No, just complete what's missing for you.


I appreciate that open source doesn't write itself, but most of us are looking for stuff like GNUstep because we DON'T want to reinvent Cocoa

Nobody reinvents. It's officially a copy. No invention at all. Very important, because design is the moste time consuming part of OOSE. And the design is already done and best of breed.


by hand--we want something that already works! You can't fault us for that.

That's understandable. But everybody wants that. And if everybody would be like you...


Mac developers have no need to contribute to GNUstep. We have a better version already.

Better? Foundation is sometimes very (!) annoying because of its CoreFoundation! Try e.g. to write a transparent persistence layer. Modestly said: very, very ugly. Or all those (void*) as instance variables. Impossible to handle. So on the one hand, you have a beautiful language like ObjC with a lot of runtime information and on the other hand you have Apple's Foundation implementation.
Distributed Objects are also better in GNUstep.
And if you have a problem, you debug lightning faster in GNUstep, because you trace through the source of "Foundation". Actually the only things, that are better on MOSX are AppKit and Xcode.


I think most cross-platform developers, like me, would rather just re-roll their interface code as native Win32 instead of investing the time in a second-class solution that will never look as good as a true Win32-native rewrite.

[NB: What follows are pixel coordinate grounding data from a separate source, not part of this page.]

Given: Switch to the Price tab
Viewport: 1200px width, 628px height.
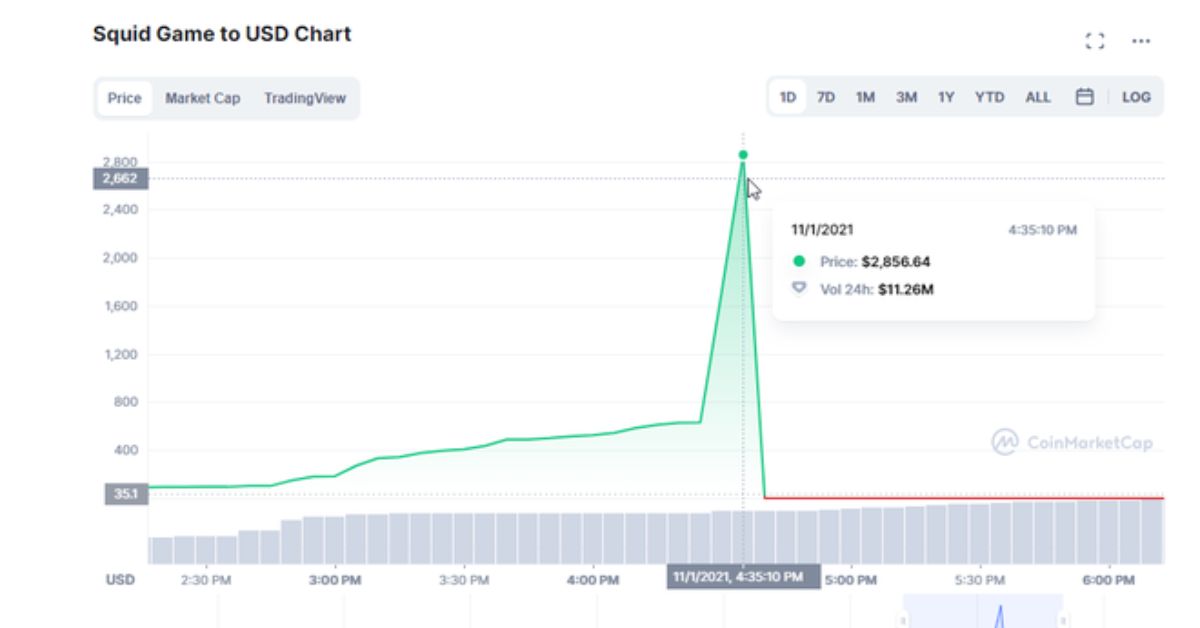Looking at the screenshot, I should coord(124,98).
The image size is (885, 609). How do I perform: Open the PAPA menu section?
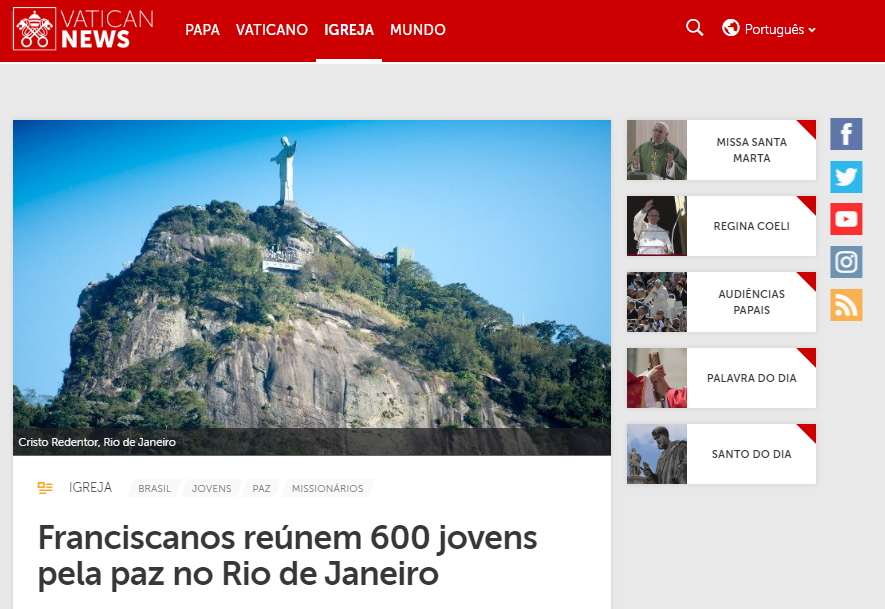tap(203, 30)
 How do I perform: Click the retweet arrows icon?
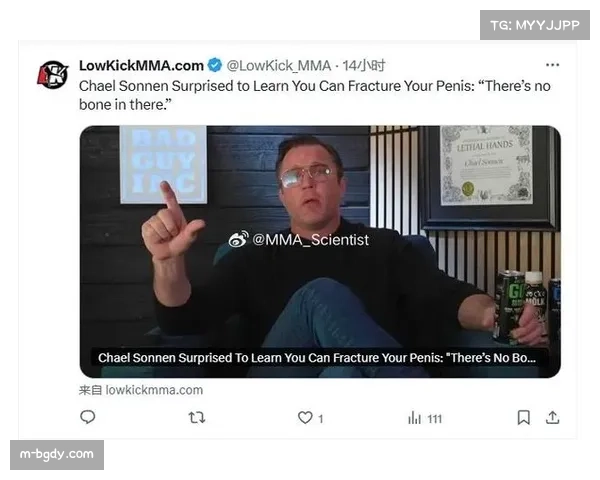tap(197, 417)
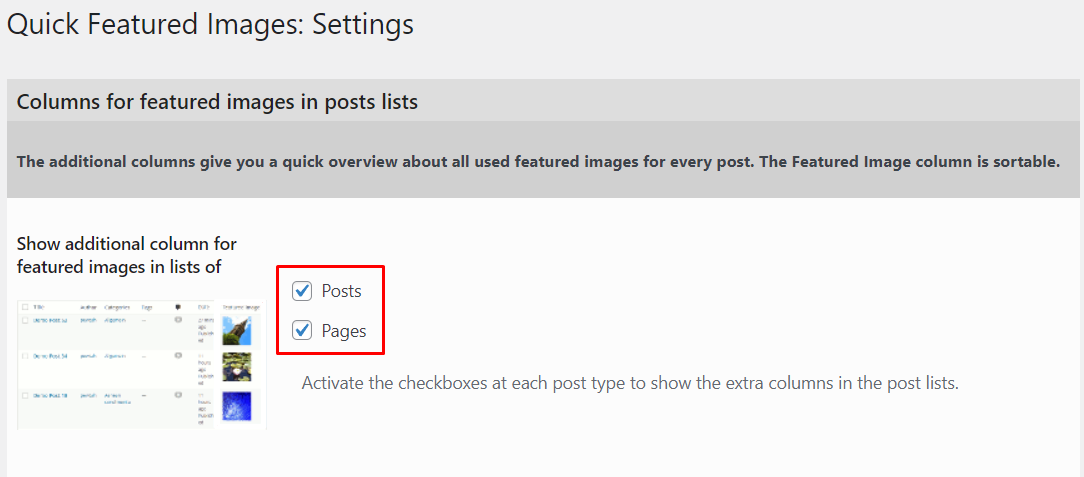The width and height of the screenshot is (1084, 477).
Task: Click 'Columns for featured images in posts lists' heading
Action: point(217,102)
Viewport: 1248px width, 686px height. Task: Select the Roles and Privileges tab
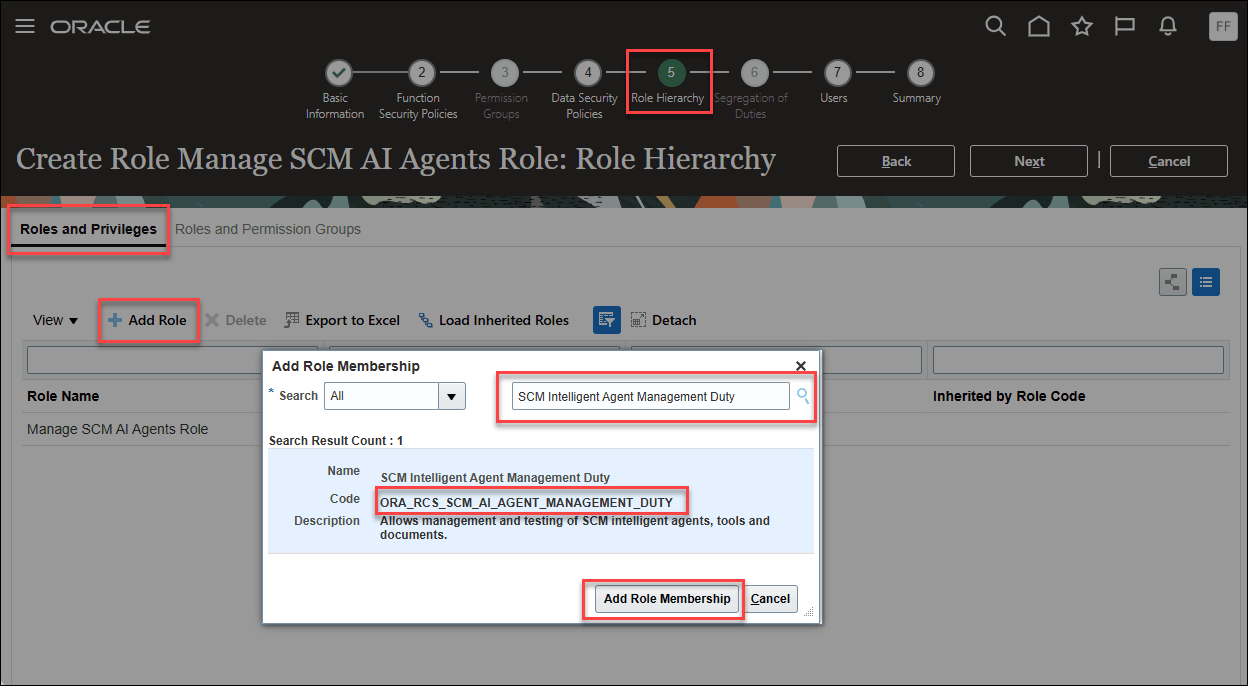point(88,228)
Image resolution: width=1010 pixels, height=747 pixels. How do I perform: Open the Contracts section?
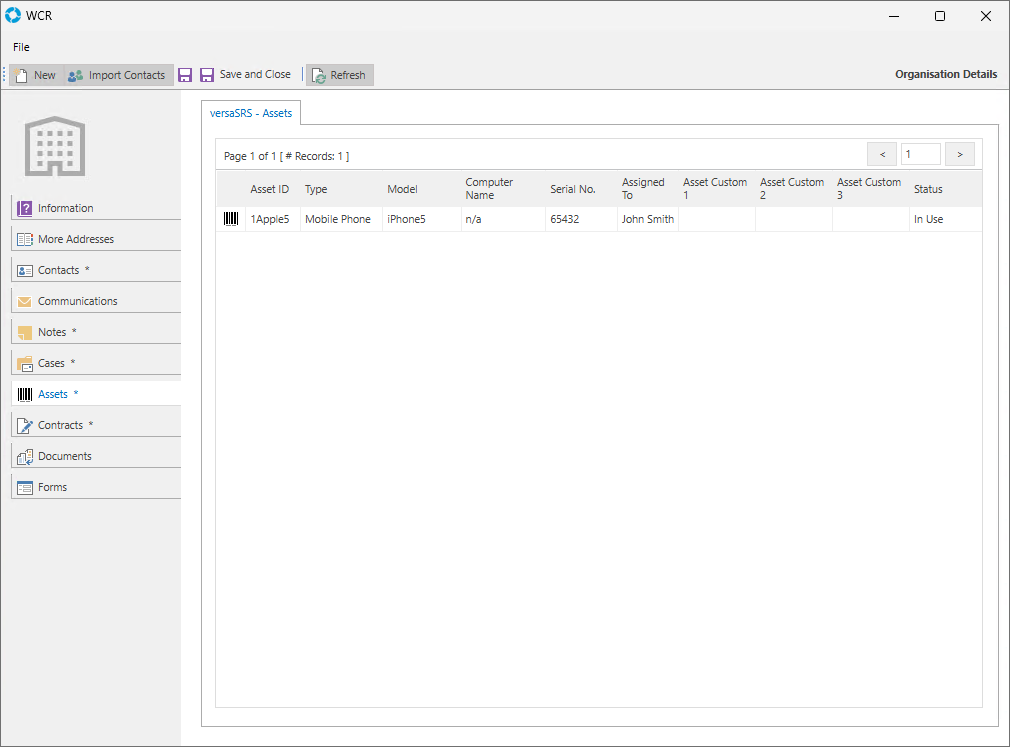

That's what I don't understand. I mean rewriting, debugging, otpimizing and maintaining the whole thing (over the whole software life cycle!), instead of just completing, what's missing in gnustep-gui? Because the moment, you have completed something in GNUstep, the next one will complete the next thing, because now it became more interesting for him. It's like an avalanche. And you have the source, so you can optimize, what's not yet good enough for you. And very importantly: The design is best of breed, so you should actually end up in your own gui with the same design as AppKit.

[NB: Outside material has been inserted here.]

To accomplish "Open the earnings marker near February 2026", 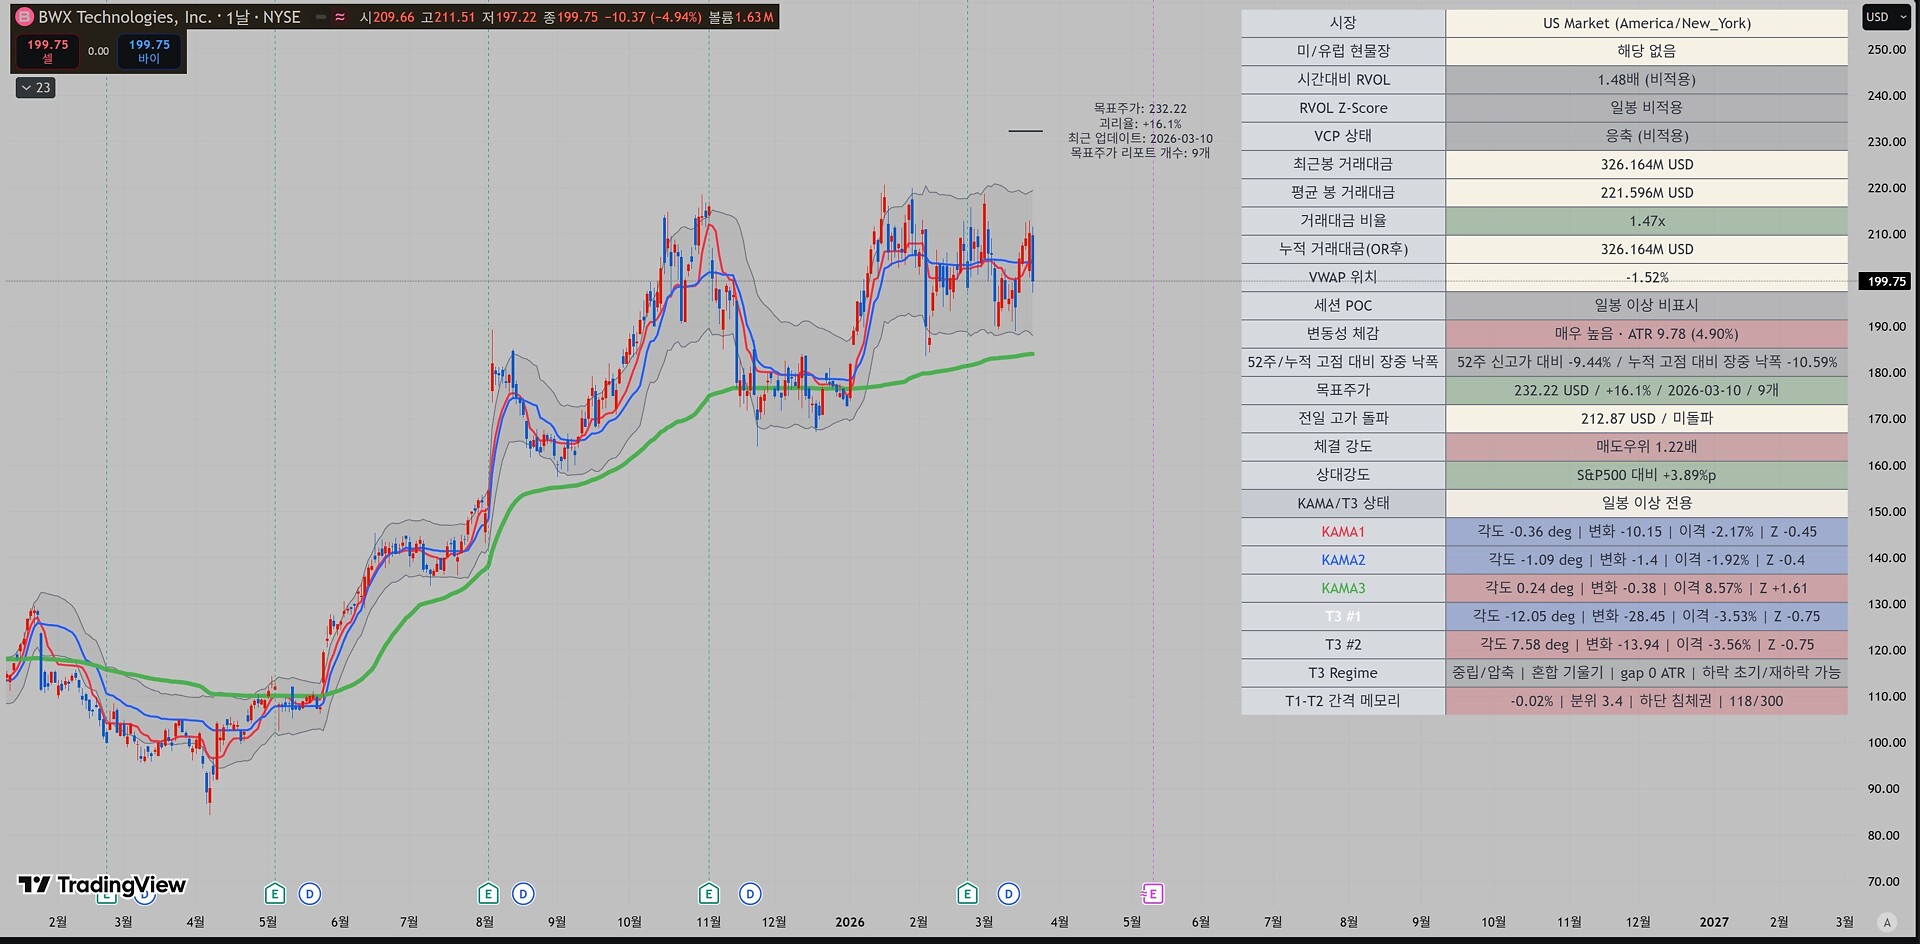I will [x=967, y=894].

If a goal of GNUstep were to mimic the l-a-f of the target OS instead of looking like Xwindows or something, then I think it would have a lot more appeal to developers of production-level applications.

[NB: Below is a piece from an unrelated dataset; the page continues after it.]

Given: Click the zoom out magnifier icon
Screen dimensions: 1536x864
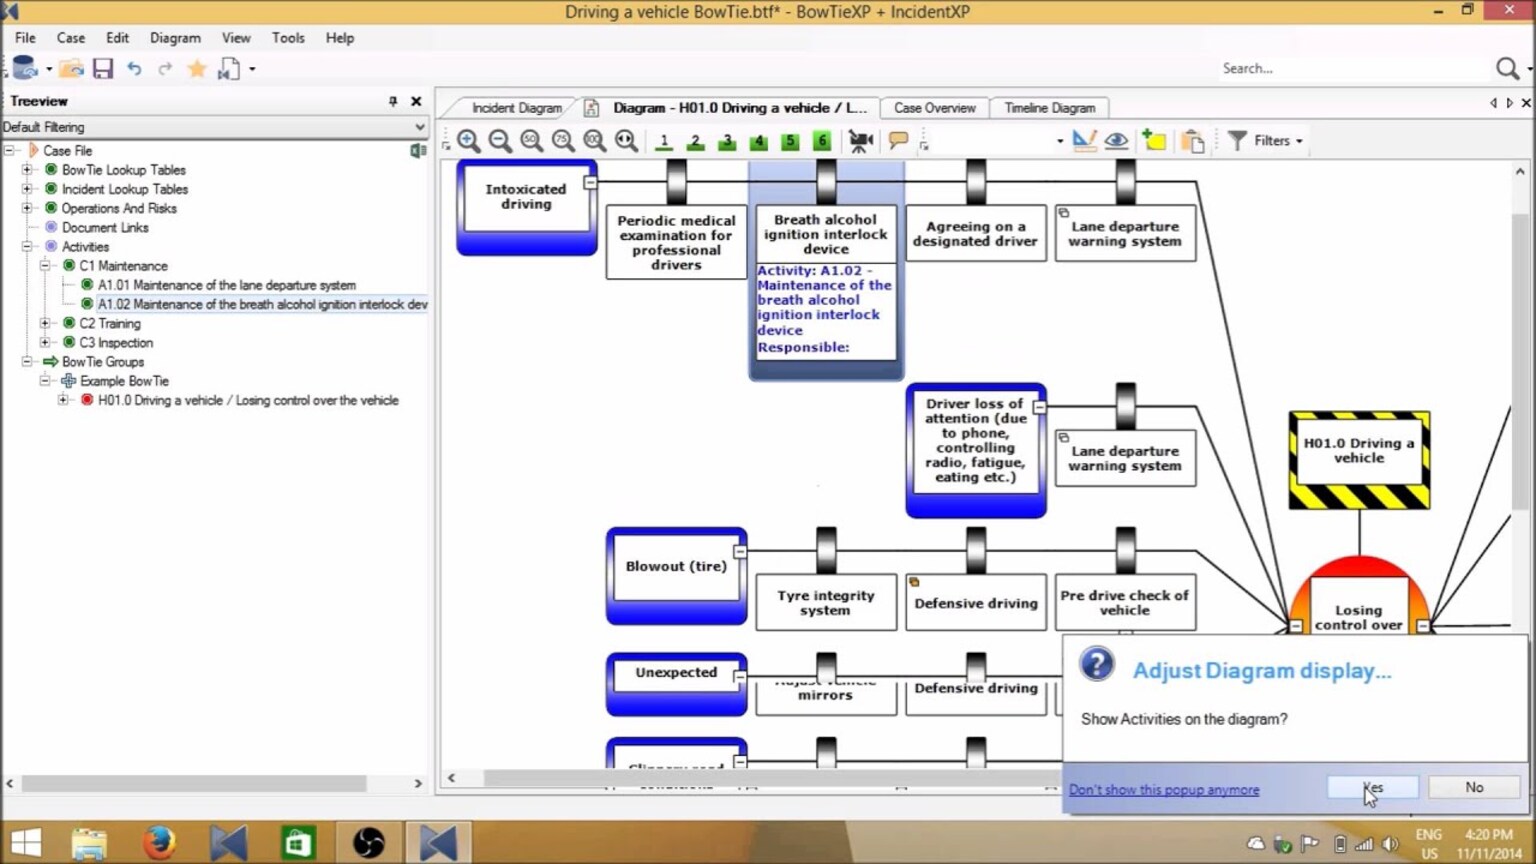Looking at the screenshot, I should (500, 141).
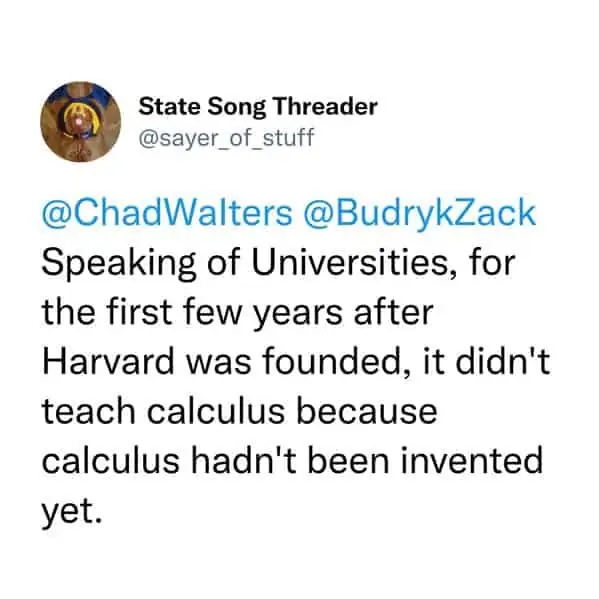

Well, I don't know the result of the thread, but I think they want that. Just the way, OpenStep on Windows did it. And in my eyes it did it very well.


But most of us right now just write native code for each target platform, because that's what end users prefer. If the app you're writing is very GUI-intensive, you may make an abstraction layer or mini-framework that lets you spend more time in cross-platform land, but even that tends to cause little rifts where end-users occasionally get behavior that they wouldn't normally expect from their platform of choice.

I actually never succeeded in defining the l-a-f of Windows. For me there's just a huge mix of everything. So I think, there's a big flexible lane, which is easy to target.